A DataHub domain categorizes related ingested data. When categorizing related ingested data or discovering insights, NexusOne requires that you have an existing domain. Follow these steps to create a domain:
  1. Log in to NexusOne.
  2. On the top navigation bar, hover the mouse over Govern and then click Data Catalog. This opens the DataHub app hosted on NexusOne in a new tab.
  3. If asked to log in, enter your NexusOne credentials or click log in with SSO.
  4. Navigate to the Domains tab in the far left, and then click Create.
  5. Enter quickstart_domain in the Name field.
  6. Click Create.
    01-quickstart-domain

    A created domain on DataHub
  7. Click the browser tab that has NexusOne to return to the NexusOne homepage.

Ingest a source and destination file

After creating the domain as previously described, ingest a source and destination file. The source file contains data in each row, while the destination file has no rows.
  1. On the NexusOne homepage, navigate to Ingest > File.
  2. In the File Details section, click Public File URL.
  3. In the File URL field, enter the following URL to a CSV file:
    https://rapid-file-tutorial.s3.us-east-1.amazonaws.com/customers.csv
    
  4. In the Ingest Details section, add the following information in the fields:
    • Name: csv_quickstart_source
    • Schema: csv_quickstart_schema_source
    • Table: csv_quickstart_table_source
    • Schedule: Every 3 hours
    • Mode: append
    • Domain: quickstart_domain
    • Tags: Don’t add any tags
  5. Click Ingest. Wait for a few minutes until you see a success message appear.
  6. Click View Jobs. Wait for a few minutes, you should see your job name, csv_quickstart_source, in the list, and its current status. Ensure that the status is in a Completed state. If the status is ‘New’, then wait a little longer.
  7. Return to the NexusOne homepage, and then click Discover to launch Superset.
  8. Click New and then SQL query.
  9. Paste the following SQL command and then click the play icon to see the table from the source file.
    SELECT * FROM csv_quickstart_schema_source.csv_quickstart_table_source
    
    It should show you a result similar to the following image. Rows 6 and 11 are duplicates.
    02-source-table

    Table from the source file

Check data quality

After ingesting all files, follow these steps to check for data quality:
  1. On the NexusOne homepage, click Quality.
  2. Click Select catalogs, and then select the iceberg checkbox.
  3. Select a schema and table.
    • schema: iceberg.csv_quickstart_schema_source
    • table: iceberg.csv_quickstart_table_source
  4. In the Describe a rule in detail field, enter the following rule:
    Check if multiple rows with the same name exist in the table.
    
  5. Click Send. NexusOne generates one or more SQL commands.
  6. Pick one command, copy the SQL command, and then click Accept.
  7. On the NexusOne homepage, click Discover to launch Superset.
  8. Click New and then SQL query.
  9. Paste the SQL command and then click the play icon to execute the data quality rule.
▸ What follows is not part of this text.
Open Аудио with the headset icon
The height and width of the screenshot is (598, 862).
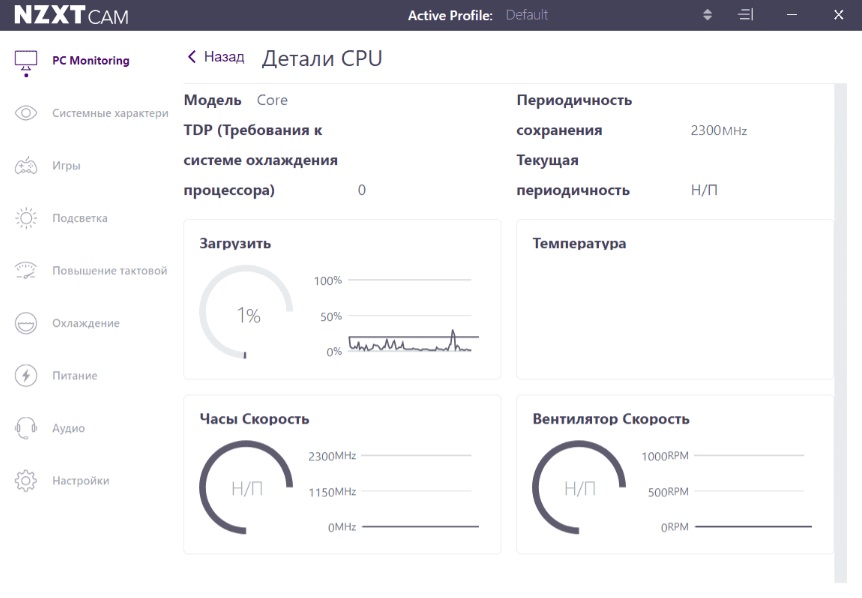pyautogui.click(x=26, y=428)
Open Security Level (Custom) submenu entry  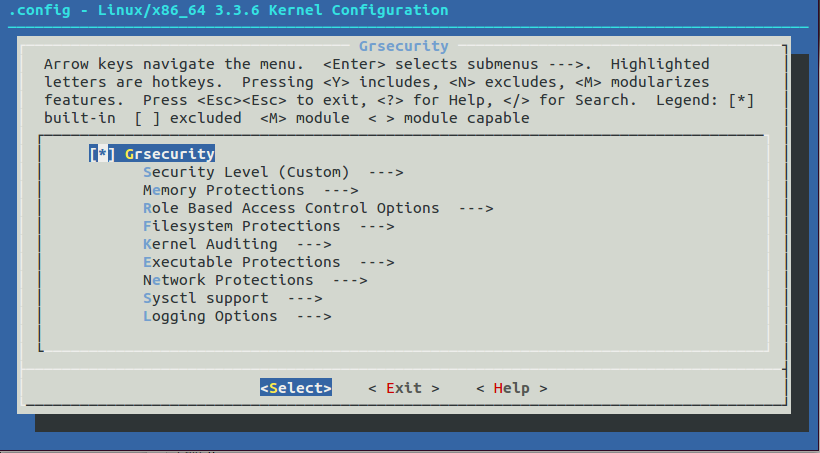point(246,172)

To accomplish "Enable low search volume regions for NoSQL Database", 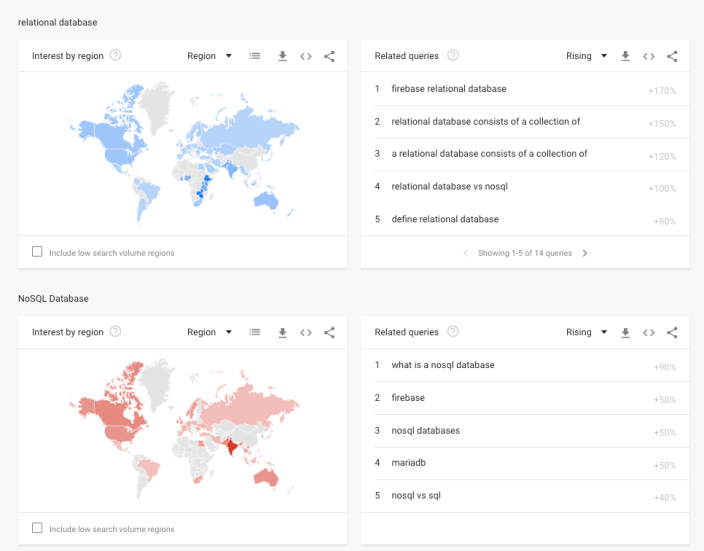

It should show you a result similar to the following image, indicating that duplicate rows exist.
03-duplicate-rows

Result from a data quality check

Transform the data

Because multiple rows with the same name exist in the table, you can perform deduplication to remove the duplicate rows and send the transformed result into a new table.
  1. On the NexusOne homepage, click Engineer.
  2. Click Lakehouse.
  3. Select a schema and table.
    • schema: csv_quickstart_schema_source
    • table: csv_quickstart_table_source
  4. Click Next: Transform.
  5. In the Job Name field, enter transform_csv_quickstart.
  6. In the Transform Prompt field, enter the following rule:
    Perform deduplication by using SELECT to remove any row with a duplicate name.
    Keep all columns, and for duplicates, keep the row with the smallest ID.
    
  7. Select the Show preview? checkbox to preview the result from the executed generated query.
  8. Click Transform. NexusOne displays a data preview.
  9. Click Finalize to proceed to the next step.
  10. Enter the following information in the fields:
    • Destination Schema: csv_quickstart_schema_destination
    • Destination Table: csv_quickstart_table_destination
    • Domain: quickstart_domain
    • Tags: Don’t select any tags.
    • Schedule: Every 3 hours
    • Mode: append
  11. Click Schedule. Apache runs on the first schedule, which means the data transformation job executes.
  12. Go back to the NexusOne homepage, click Discover to launch Superset.
  13. Click New and then SQL query.
  14. Paste the following SQL command and then click the play icon to see the transformed result.
    SELECT * FROM csv_quickstart_schema_destination.csv_quickstart_table_destination
    
    It should show you a result similar to the following image. Notice how only one record from the duplicate rows exist.
    04-transformed-table

    Results from the transformed source table appearing in the destination table

Trace data lineage on DataHub

In NexusOne, the Iceberg catalog uses a Hive Metastore. You can see how the data flowed across your pipeline, using the following steps:
  1. Navigate to the NexusOne homepage, click Connect.
  2. On the top navigation bar, hover the mouse over Connect and then click Hosted Apps.
  3. Click Global Data Catalog to lauch DataHub.
  4. In DataHub, enter csv_quickstart_schema_destination in the top search bar and then press the Enter or return key in your keyboard to search for your transformed table.
  5. Click Hive. This applies the filter, Platform equals Hive.
  6. Click the transformed table, csv_quickstart_schema_destination.csv_quickstart_table_destination.
  7. Click Lineage.
  8. When the diagrams load, click the left-arrow icon at the top left box to open the full lineage. You should see an image similar to the following:
05-data-lineage

Data lineage of the transformed table
A breakdown of the data lineage image:
  1. From the left, you see an S3 source bucket storing the raw ingested CSV file.
  2. The metadata of the CSV file is available using a Hive Metastore, which uses an Iceberg table format.
  3. That table is then transformed and written back out to an S3 destination bucket.
  4. The metadata from the destination bucket is available using a Hive Metastore, which uses an Iceberg table format.

Clean up

You need to delete the previously scheduled jobs that are recurring, and also the new domain. Follow these steps to delete the jobs:
  1. On the NexusOne homepage, click Monitor.
  2. For each job name, csv_quickstart_source and csv_quickstart_schema_destination, click the three dots ... menu, and then click Delete job.
Follow these steps to delete the domain:
  1. On the top navigation bar, hover the mouse over Govern and then click Data Catalog. This opens the DataHub app hosted on NexusOne in a new tab.
  2. If asked to log in, enter your NexusOne credentials or click log in with SSO.
  3. Navigate to the Domains tab in the far left.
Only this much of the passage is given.